So, what statisticians like to do, is take a collection of numbers (there could be millions or billions) and try to boil them down to a simple model. This model would be an equation, or a small group of numbers, that the statistician can look at and “see everything at once,” or at least what is important for the problem at hand. The model will not fit perfectly; that is, it doesn’t have all the details, just like the scale model of the building doesn’t have light switches, water lines, or wireless routers.

When we look at data, the basic form of description is the “distribution.” Imagine one of those coin-sorting machines where you can drop a handful of coins in the top and they fall into vertical tubes with each tube having all the coins of one denomination. When you drop your coins, some of the tubes might get fuller than others, and (ignoring thickness), you can see which coins you have more of. If you count the coins in each tube, that is your “distribution.” If you calculate the proportion of coins in each tube, you have a “relative frequency distribution.” And, if you select a coin at random from the original handful, the relative frequency corresponds to the probability of getting one of those coins. So distributions really describe our data in terms of how many of each kind we have, relative to others. But, due to the realities of measurement, and also some mathematical reasons, having discrete numbers (separate, distinct tubes) is not always the best way to describe the numbers. So, for this we develop the idea of a continuous distribution, where the numbers can have any decimal value. The easiest way to visualize what this is, is to think of the bars of a relative frequency distribution, and connect the tops with a smooth curve, in effect, “smoothing out” the differences between the distinct values.

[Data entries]

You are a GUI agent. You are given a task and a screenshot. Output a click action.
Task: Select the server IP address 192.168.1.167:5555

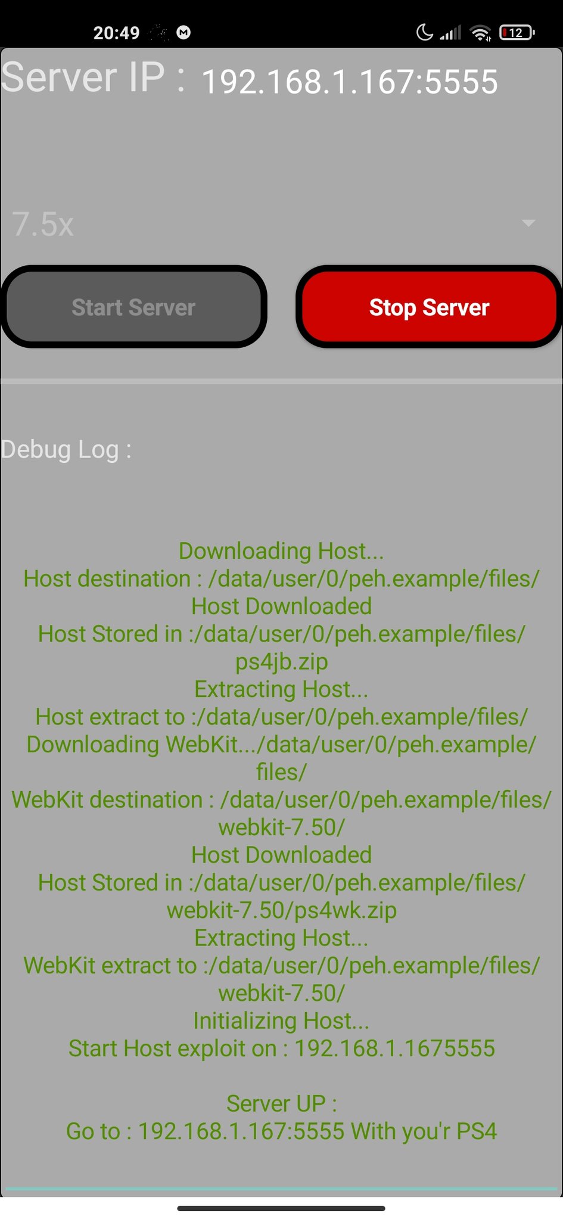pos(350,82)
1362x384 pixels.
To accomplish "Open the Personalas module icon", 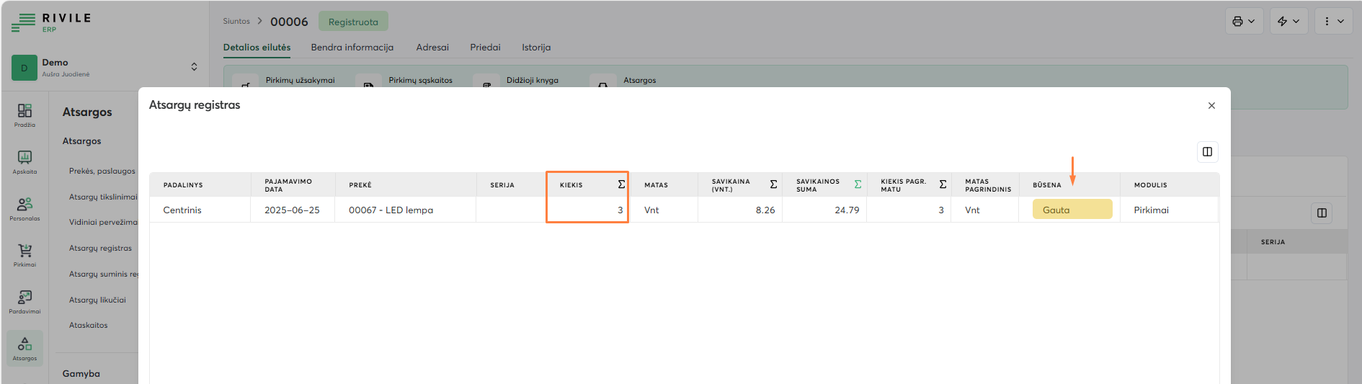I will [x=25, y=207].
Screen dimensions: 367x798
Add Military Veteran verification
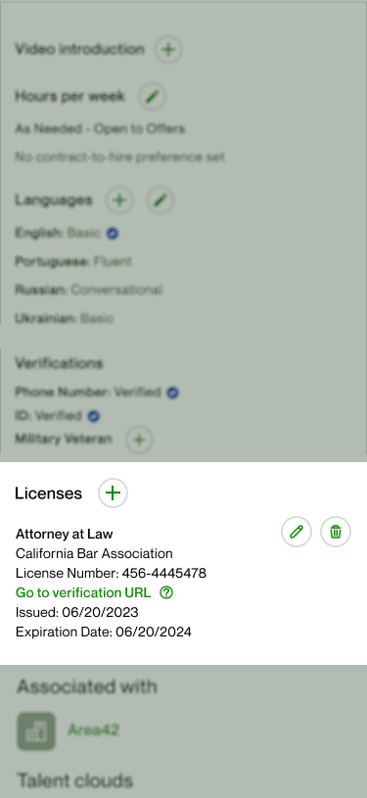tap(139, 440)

(Task prompt): Resume the passage on statistical distributions from the point where it stops. The items are separate material and have nothing to do with the passage on statistical distributions.

(Output for this exercise):
For certain kinds of data, the “normal distribution” is one such continuous distribution that provides a smooth approximation to the relative frequencies of the real data. But, it is a very complicated formula. It is nothing that would be guessed by trial and error. It’s not the kind of thing you can understand if you have only gone as far as College Algebra in your mathematical pursuits. If we are to avoid the theoretical complexities, the best thing we can say about this formula is that it has a bunch of really useful mathematical properties which work very well in statistical theorems about estimation and hypothesis testing. If we can apply this model to the data, we are able to draw conclusions that have mathematical validity. Today, there are other methods (non-parametric, etc) that use a lot of computing power to draw similar conclusions without the constraints of using an approximating model that discards some of the information. Yet, these methods may also have drawbacks, particularly in the areas mentioned above, namely, whether they are “reproducible, and understandable, so they can be evaluated and trusted by others.”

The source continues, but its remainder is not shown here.